Written problem
Rewrite the part of the data that opens with the line containing "How do I perform: Switch" and closes with the line containing "click(44, 601)", swapping "upgrade" for "update" and keeping everything else the same.

Input records
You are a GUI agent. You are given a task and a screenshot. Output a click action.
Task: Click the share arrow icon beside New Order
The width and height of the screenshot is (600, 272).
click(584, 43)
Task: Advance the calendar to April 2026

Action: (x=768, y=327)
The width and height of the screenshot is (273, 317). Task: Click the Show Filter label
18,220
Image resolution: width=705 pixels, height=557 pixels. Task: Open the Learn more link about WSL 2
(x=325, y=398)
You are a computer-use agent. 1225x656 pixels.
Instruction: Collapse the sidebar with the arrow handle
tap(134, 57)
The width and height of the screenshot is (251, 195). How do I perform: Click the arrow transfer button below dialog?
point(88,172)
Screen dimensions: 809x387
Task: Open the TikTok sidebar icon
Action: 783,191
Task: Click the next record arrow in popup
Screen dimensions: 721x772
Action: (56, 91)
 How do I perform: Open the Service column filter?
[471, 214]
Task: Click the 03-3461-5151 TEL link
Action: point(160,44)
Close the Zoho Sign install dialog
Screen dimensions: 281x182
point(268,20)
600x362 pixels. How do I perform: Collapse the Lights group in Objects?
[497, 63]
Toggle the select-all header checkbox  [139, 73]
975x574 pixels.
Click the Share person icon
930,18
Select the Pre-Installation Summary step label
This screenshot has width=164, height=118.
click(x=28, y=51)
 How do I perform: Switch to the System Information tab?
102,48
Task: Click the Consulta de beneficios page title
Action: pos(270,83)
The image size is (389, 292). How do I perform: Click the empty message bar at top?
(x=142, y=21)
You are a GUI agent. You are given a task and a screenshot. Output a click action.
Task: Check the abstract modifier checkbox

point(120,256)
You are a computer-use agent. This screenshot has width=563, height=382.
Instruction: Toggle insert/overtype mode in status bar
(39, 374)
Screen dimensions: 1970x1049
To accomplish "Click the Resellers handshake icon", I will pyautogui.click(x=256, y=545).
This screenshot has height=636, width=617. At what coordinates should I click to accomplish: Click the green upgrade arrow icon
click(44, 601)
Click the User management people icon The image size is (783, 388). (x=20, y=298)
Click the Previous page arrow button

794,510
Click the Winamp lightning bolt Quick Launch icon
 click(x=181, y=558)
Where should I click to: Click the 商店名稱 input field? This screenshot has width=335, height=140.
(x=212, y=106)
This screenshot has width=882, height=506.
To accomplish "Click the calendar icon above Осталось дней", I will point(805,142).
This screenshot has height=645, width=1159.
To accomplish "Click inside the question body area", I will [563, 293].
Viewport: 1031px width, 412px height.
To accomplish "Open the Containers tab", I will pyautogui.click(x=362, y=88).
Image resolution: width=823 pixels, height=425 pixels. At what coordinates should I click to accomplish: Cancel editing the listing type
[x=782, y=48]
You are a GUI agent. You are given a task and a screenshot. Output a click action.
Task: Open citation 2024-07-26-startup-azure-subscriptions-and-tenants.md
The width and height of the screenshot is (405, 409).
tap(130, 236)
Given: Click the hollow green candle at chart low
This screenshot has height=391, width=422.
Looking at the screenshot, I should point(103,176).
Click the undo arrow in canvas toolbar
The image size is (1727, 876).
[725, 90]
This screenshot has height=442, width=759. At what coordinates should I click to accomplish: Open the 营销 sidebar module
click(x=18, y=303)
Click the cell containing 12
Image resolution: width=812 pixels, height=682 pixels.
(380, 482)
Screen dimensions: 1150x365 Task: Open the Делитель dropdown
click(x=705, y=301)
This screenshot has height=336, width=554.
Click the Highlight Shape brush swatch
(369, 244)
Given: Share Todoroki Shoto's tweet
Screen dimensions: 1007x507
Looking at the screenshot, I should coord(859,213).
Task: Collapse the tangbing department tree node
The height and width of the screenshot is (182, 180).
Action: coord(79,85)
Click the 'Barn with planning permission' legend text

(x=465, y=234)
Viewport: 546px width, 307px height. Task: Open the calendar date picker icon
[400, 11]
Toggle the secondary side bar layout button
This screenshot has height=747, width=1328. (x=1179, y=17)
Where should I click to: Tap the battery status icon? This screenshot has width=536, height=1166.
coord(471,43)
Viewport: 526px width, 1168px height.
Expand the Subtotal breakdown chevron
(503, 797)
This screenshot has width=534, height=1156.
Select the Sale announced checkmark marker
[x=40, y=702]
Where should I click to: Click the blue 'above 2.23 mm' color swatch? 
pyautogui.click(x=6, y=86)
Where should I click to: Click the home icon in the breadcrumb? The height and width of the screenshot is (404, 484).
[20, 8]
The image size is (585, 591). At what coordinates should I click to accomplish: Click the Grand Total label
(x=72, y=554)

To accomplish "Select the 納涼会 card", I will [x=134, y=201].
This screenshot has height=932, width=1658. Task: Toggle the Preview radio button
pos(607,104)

Response
 How do I perform: Switch to the System Information tab?
102,48
Task: Click the Consulta de beneficios page title
Action: pos(270,83)
The image size is (389, 292). How do I perform: Click the empty message bar at top?
(x=142, y=21)
You are a GUI agent. You are given a task and a screenshot. Output a click action.
Task: Check the abstract modifier checkbox

point(120,256)
You are a computer-use agent. This screenshot has width=563, height=382.
Instruction: Toggle insert/overtype mode in status bar
(39, 374)
Screen dimensions: 1970x1049
To accomplish "Click the Resellers handshake icon", I will pyautogui.click(x=256, y=545).
This screenshot has height=636, width=617. At what coordinates should I click to accomplish: Click the green update arrow icon
click(44, 601)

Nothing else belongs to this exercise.